Il était moins une. Alors que l’objet CD se meurt à petit feu, voici que sort enfin l’intégralité du catalogue discographique des Beatles en version remasterisée. Autant dire les Tables de la loi dépoussiérées, remises totalement à neuf. C’est la première fois qu’une telle démarche est menée en 20 ans. Soit depuis la première sortie des albums en format compact disc. En clair, les seuls CD des Beatles disponibles jusqu’ici continuaient à proposer le son tel que gravé en… 1987. Autant dire une éternité. C’était l’époque où la petite galette renvoyait (pour un temps) le vinyle au rayon des supports ringards. Et les maisons de disque d’en profiter pour dégainer leur back catalogue en rafale. Et tant pis si la technologie connaissait alors encore des ratés, ou si la précipitation l’emportait souvent sur la qualité de l’ouvrage…

Ce n’est plus le cas cette fois-ci. Annoncé depuis longtemps, il a fallu 4 ans pour venir à bout du remastering de l’£uvre Beatlesque, titre après titre, tube après tube. Le ravalage était nécessaire, il a été méthodique. Il est bien question des 12 LP sortis entre 1963 et 1970, plus le Magical Mystery Tour et les compilations Past Masters I et II réunies sur un seul CD. Chaque album est reproduit avec son artwork et ses notes d’origine (jusqu’à reprendre par exemple la publicité pour Emitex, le chiffon antistatique vendu par EMI), complété par de nouveaux textes et photos, ainsi qu’un mini-documentaire, disponible sous la forme d’un fichier quicktime. Le tout disponible à l’unité ou dans un coffret. Et en stéréo, ce qui constitue une première pour les 4 LP initiaux: Please Please Me, With The Beatles, A Hard Day’s Night et Beatles For Sale. Chacun ses vices cependant: les maniaques et autres collectionneurs fous pourront toujours se rabattre sur les versions mono, elles aussi rassemblées dans un coffret. Celui-ci rassemble les 10 albums sortis, notamment ou exclusivement, en mono.

Lifting

Une coquetterie supplémentaire qui montre bien la hauteur de l’enjeu. La musique des Beatles est devenue au fil du temps un trésor à célébrer ou à tout le moins conserver. C’est tout l’objet de la démarche actuelle. Précision: il est bien question ici d’une remasterisation. Ce qui n’équivaut pas à un remixage, comme cela avait pu être pratiqué par exemple sur le calamiteux Love (2006), grosse tambouille mise au point à partir des originaux par George Martin pour le spectacle du Cirque du Soleil, ou sur Let it Be Naked, version dépouillée de l’album de 1970. Les ressorties actuelles tiennent davantage du discret lifting respectueux des origines que de la relecture radicale. A la tête de cette entreprise de rénovation, Allan Rouse expliquait récemment dans la presse nord-américaine: « Prenons un vieux tableau à l’huile, exposé dans un musée depuis 300 ans. Quand on remastérise, c’est un peu comme si on nettoyait ce tableau pour en faire ressortir la brillance, la lumière, l’éclat. Mais nous n’ajoutons pas une autre fleur à ce tableau, ce qu’on peut faire quand on remixe. En remixant, on peut modifier la position des instruments ou de la voix. C’est un changement plus extrême. »

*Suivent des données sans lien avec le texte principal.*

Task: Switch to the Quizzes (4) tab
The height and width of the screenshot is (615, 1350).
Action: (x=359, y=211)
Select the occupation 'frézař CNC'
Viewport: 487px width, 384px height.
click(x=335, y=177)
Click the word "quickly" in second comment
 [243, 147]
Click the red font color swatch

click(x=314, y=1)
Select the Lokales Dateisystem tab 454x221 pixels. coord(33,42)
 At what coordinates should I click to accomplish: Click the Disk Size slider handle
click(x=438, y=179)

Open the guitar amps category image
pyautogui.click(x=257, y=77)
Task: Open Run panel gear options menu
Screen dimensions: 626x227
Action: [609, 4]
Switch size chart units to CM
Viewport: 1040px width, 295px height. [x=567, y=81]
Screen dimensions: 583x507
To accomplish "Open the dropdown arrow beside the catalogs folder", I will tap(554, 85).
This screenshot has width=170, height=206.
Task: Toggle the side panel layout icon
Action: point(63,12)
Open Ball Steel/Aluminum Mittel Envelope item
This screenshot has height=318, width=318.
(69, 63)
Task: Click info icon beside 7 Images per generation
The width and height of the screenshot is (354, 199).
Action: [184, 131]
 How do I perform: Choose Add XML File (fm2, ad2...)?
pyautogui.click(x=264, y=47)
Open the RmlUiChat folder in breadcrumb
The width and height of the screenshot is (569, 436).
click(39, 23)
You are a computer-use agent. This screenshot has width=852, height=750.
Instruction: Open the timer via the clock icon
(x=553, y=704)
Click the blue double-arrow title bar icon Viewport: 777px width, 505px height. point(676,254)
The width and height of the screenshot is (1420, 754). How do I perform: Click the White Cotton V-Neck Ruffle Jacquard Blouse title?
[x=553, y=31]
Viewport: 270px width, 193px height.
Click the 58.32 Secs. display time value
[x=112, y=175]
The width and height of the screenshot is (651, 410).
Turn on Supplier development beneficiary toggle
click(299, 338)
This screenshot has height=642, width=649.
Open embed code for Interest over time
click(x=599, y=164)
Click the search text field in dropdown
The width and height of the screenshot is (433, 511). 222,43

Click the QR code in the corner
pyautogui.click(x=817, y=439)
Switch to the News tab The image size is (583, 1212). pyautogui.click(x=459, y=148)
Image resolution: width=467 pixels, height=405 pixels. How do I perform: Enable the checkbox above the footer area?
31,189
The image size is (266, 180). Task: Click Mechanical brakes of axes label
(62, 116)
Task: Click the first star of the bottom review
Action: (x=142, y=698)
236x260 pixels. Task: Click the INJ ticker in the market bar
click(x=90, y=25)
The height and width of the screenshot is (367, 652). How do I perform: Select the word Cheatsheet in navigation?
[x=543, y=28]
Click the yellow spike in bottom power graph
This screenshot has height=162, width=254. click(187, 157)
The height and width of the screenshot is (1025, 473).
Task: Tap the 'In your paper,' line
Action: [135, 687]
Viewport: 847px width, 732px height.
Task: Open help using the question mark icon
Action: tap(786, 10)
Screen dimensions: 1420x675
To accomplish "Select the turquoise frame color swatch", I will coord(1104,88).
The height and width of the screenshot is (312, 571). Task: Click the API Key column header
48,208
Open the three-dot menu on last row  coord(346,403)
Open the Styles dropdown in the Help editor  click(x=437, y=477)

Les ingénieurs mobilisés par le projet ont donc fait profil bas, avec la volonté de coller au plus près des enregistrements originaux. Certains nettoyages ont bien été effectués: une chaise qui grince dans le fond de la pièce, un clic qui traîne, un micro qui claque… Mais, assure Rouse, ces corrections ne représentent pas plus de 5 minutes sur les quelque 525 restaurées. Le reste aura consisté en une maniaquerie de tous les instants: des multiples tests pour trouver le système de transfert le mieux adapté, ou dénicher la machine qui produira le meilleur son à partir des bandes analogiques conservées dans les coffres d’Abbey Road. Le résultat de ces manipulations est assez remarquable, voire spectaculaire sur certains morceaux ( I Want You, mais aussi et surtout les plus anciens), y compris pour les oreilles les moins pointues. « Un hommage non seulement aux performances (du groupe), écrit Jon Savage dans le dernier numéro du mensuel Mojo, mais aussi à la qualité d’enregistrement originale mise au point par George Martin et ses ingénieurs, Norman Smith, Geoff Emerick et Chris Thomas, entre autres. »

Ancien et nouveau monde

Justice est donc enfin rendue à un répertoire proprement éblouissant. A piocher au hasard, de With the Beatles à Sgt Pepper en passant par le final Abbey Road, on en attrape toujours le tournis. Aujourd’hui, paradoxalement, c’est peut-être la face la plus rock, ou en tout cas la plus aventureuse du parcours des Fab Four, celle qui débute avec Rubber Soul, qui est la plus souvent mise en avant. Aux dépens des singles adolescents des débuts, qui ont pourtant permis l’hystérie et installé pour longtemps la Beatlemania. Question d’époque…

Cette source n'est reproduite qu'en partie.